You aren’t the first person to wonder what that tan, towering, arching building is near downtown Denver, close to the Sixth Avenue freeway, looming over the west side of the interstate. Perhaps some extravagant, religious base? A temple? “The Batman building?” That’s what someone called it on a Reddit thread, in which an answer emerged:

“I wish it was something more … exciting. But it’s the Denver Wastewater Management building. They manage poop.”

The Society of Architectural Historians refers to the bizarre headquarters as a “Neo-Art Deco daydream.” The group reports the designer drew it up “in the spirit of the 1930s Works Progress Administration.”

Turntable Studios

Here’s another head-turner to go with Mile High Stadium. Next door is this high, circular, multicolored, retro-looking structure that, yes, looks as if it could be some recording palace. It is instead a trendy, microapartment concept, as developers explained in 2014, when they reimagined the former Hotel VQ. Units range from 330-820 square feet across the 13 floors.

The Grizzly Rose

Nothing of note for passersby who see it tucked between an industrial strip (though, the red, old-school saloon exterior is intriguing). But for country music lovers, Grizzly Rose is a special haven — “truly one of the last great honky tonks in the world,” the website reads. Live music, line dancing and mechanical bull-riding have been tradition since the venue opened in 1989.

EarthRoamer

That’s the company name that catches the eye in the flyby locale of Dacono. This is the headquarters for something of a cult, a deep-pocketed community of road warriors around the country. Retired couples sell their homes and opt for an EarthRoamer, a beastly, sleek, luxurious, all-terrain traveler built from top-of-the-line Ford trucks.

Johnson’s Corner

This was a roadside attraction before there was the road that is I-25. You can see grainy pictures inside from the 1950s, those timeless, blocky letters hanging over an empty field. Farmers of Johnstown and Milliken still gather inside, as do weary truckers, for a hot meal and the famous cinnamon rolls.

Swetsville Zoo



Colorful Colorado: Swetsville Zoo keeper sees his neverland fading (copy)
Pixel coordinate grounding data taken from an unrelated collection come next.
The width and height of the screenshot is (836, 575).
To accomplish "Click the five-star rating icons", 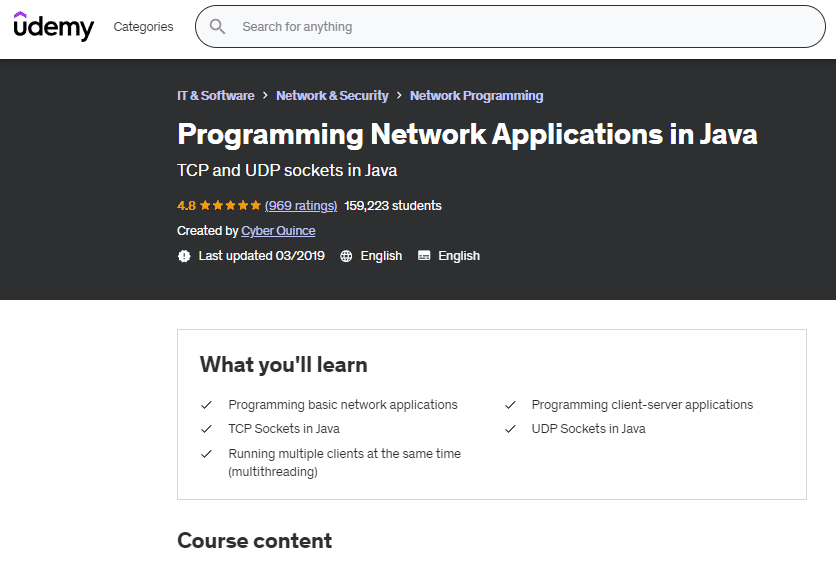I will (230, 205).
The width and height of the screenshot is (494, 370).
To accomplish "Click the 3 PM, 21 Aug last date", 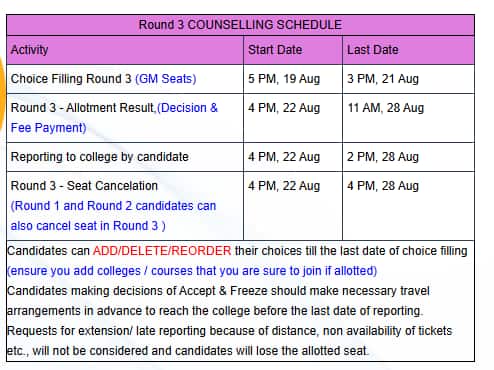I will click(x=383, y=79).
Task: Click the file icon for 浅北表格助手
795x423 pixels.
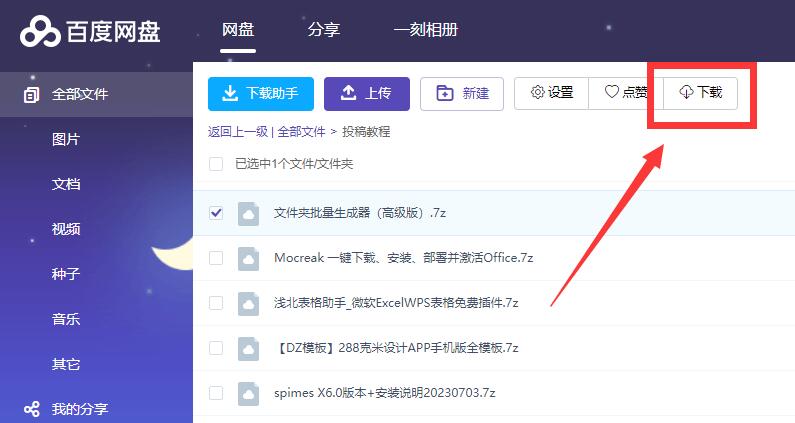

Dinosaurs made from scrap metal pull a wagon on the Swetsville Zoo in Timnath, May 6, 2018.




From the interstate near Timnath, you can hardly spot the castle-like pillars of Bill Swets’ home under the Harmony Road bridge. His riverside property, though, is no secret. Swetsville Zoo is home to a bunch of quirky, iron creatures that Swets spent his life molding from farm and car parts. For years, they’ve been free for families to admire.

Budweiser Events Center

Everyone knows the Broncos, Nuggets and Avalanche. The pro squads. But fewer know the Eagles, Colorado’s American Hockey League team. They take to the ice in this sprawling, glassy arena — quite the complex for little Loveland. The Budweiser Events Center is situated on the Larimer County fairgrounds.

Bee Family Centennial Farm Museum

North of Fort Collins, in the farm fields east of the interstate, there’s a modest home and inconspicuous set of pens and corrals and sheds. Here, the unlikely story of one family’s efforts to cultivate the arid land is told. That is the Bee family, who started carving out a life here in 1882. The museum tour visits several animals and pieces of machinery, along with the old migrant worker house, wagon barn, and metal and wool shops.

National Black-Footed Ferret Conservation Center

It doesn’t look like much is happening around Carr, approaching the Wyoming border. But off the road, there’s an effort to restore one of North America’s rarest mammals. This is the government’s safe keep for black-footed ferrets, which in 1981 were rediscovered in the next state over. The furry, button-nosed, beady-eyed critters look cute, but they fiercely prey on the prairie dogs that also make home in this prairie.

Natural Fort

Before exiting Colorado, there’s one last thing fitting for the state’s “colorful” motto. That’s this peculiar, low-lying arrangement of rock outcrops and spires that lives up to the local name. Unfortunately, the Natural Fort has been subject to unnatural phenomenons, such as spray paint and trash.